Anisotropic c-f hybridization in the ferromagnetic quantum critical metal CeRh$_6$Ge$_4$

TL;DR

This study uses angle-resolved photoemission to reveal anisotropic hybridization between conduction and 4f electrons in CeRh6Ge4, shedding light on its role in ferromagnetic quantum criticality.

Contribution

It provides the first spectroscopic evidence of momentum-dependent hybridization anisotropy in CeRh6Ge4, linking electronic structure to quantum critical behavior.

Findings

Hybridization is stronger along the Ce chain direction.

4f bands are momentum-dependent and persist at high temperatures.

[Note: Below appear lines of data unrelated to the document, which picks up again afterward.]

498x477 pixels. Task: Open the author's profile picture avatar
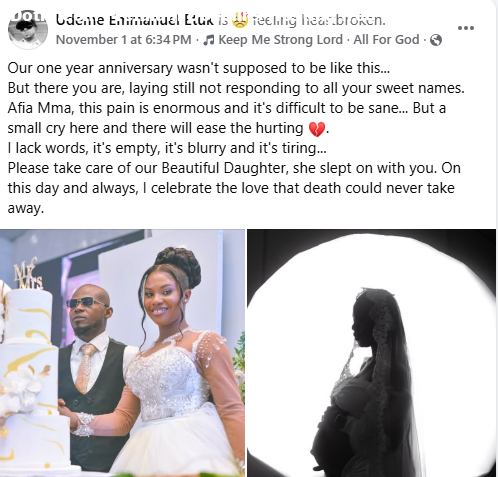tap(28, 29)
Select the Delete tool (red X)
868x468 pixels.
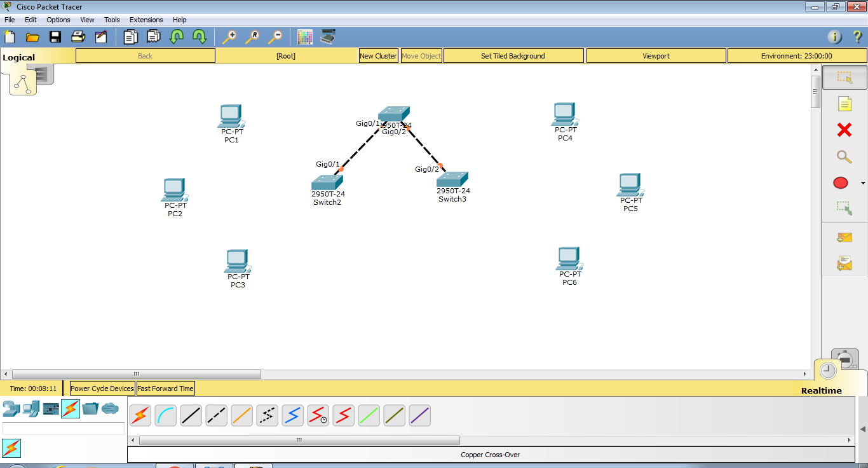coord(843,130)
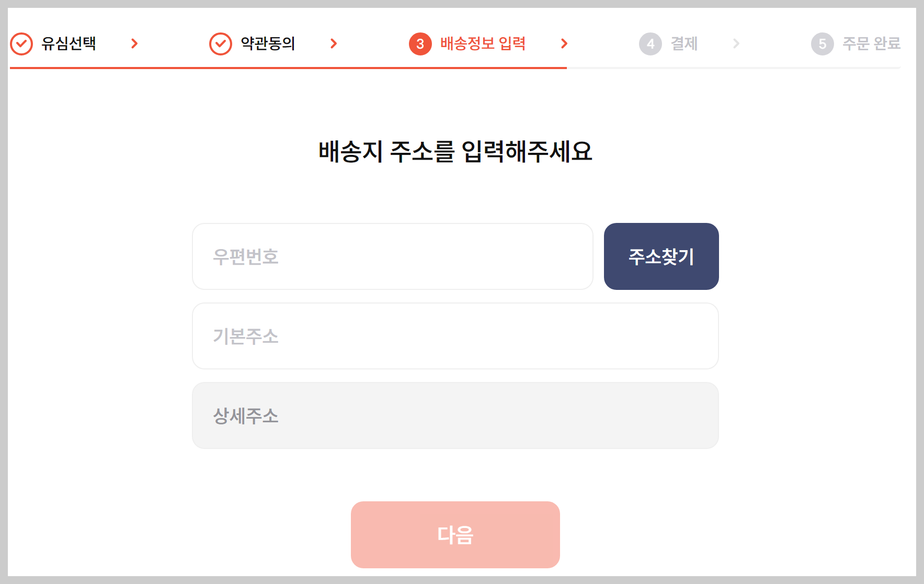Click the gray arrow before 주문 완료
The width and height of the screenshot is (924, 584).
[x=737, y=43]
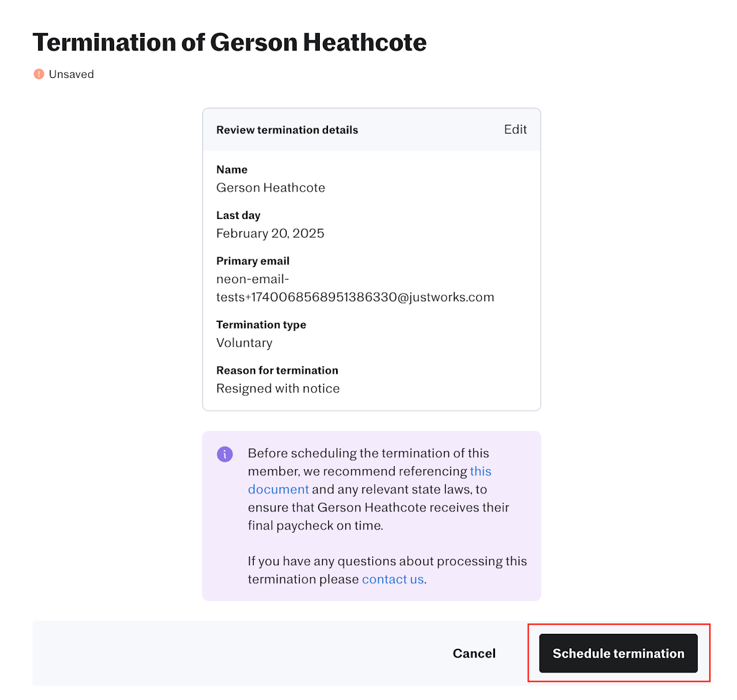Select the justworks.com email address

(355, 298)
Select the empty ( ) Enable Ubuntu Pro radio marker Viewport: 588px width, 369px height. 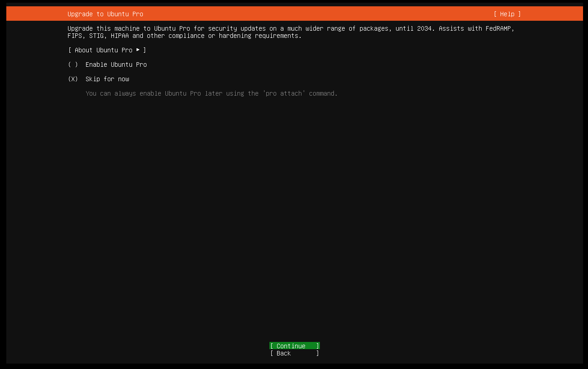73,65
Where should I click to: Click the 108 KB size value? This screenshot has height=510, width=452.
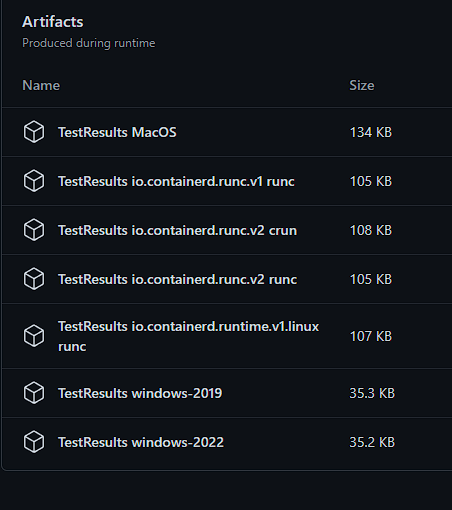click(371, 230)
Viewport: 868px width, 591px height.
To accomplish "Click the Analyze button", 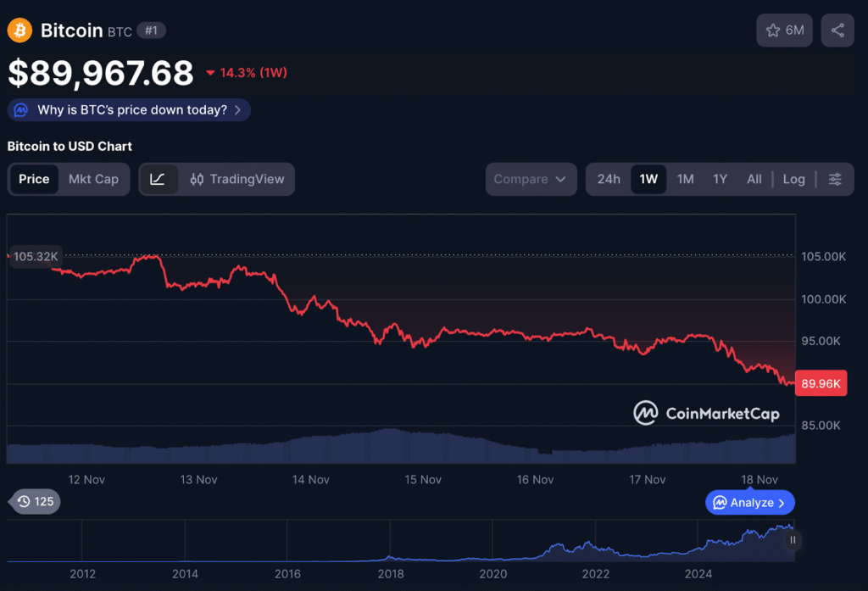I will pos(749,503).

Band-dependent evolution of hybridized states observed.

Abstract

Heavy fermion compounds exhibiting a ferromagnetic quantum critical point have attracted considerable interest. Common to two known cases, i.e., CeRh$_6$Ge$_4$ and YbNi$_4$P$_2$, is that the 4f moments reside along chains with a large inter-chain distance, exhibiting strong magnetic anisotropy that was proposed to be vital for the ferromagnetic quantum criticality. Here we report an angle-resolved photoemission study on CeRh6Ge4, where we observe sharp momentum-dependent 4f bands and clear bending of the conduction bands near the Fermi level, indicating considerable hybridization between conduction and 4f electrons. The extracted hybridization strength is anisotropic in momentum space and is obviously stronger along the Ce chain direction. The hybridized 4f bands persist up to high temperatures, and the evolution of their intensity shows clear band dependence. Our results provide spectroscopic evidence for anisotropic hybridization between conduction and 4f electrons in CeRh$_6$Ge$_4$, which could be important for understanding the electronic origin of the ferromagnetic quantum criticality.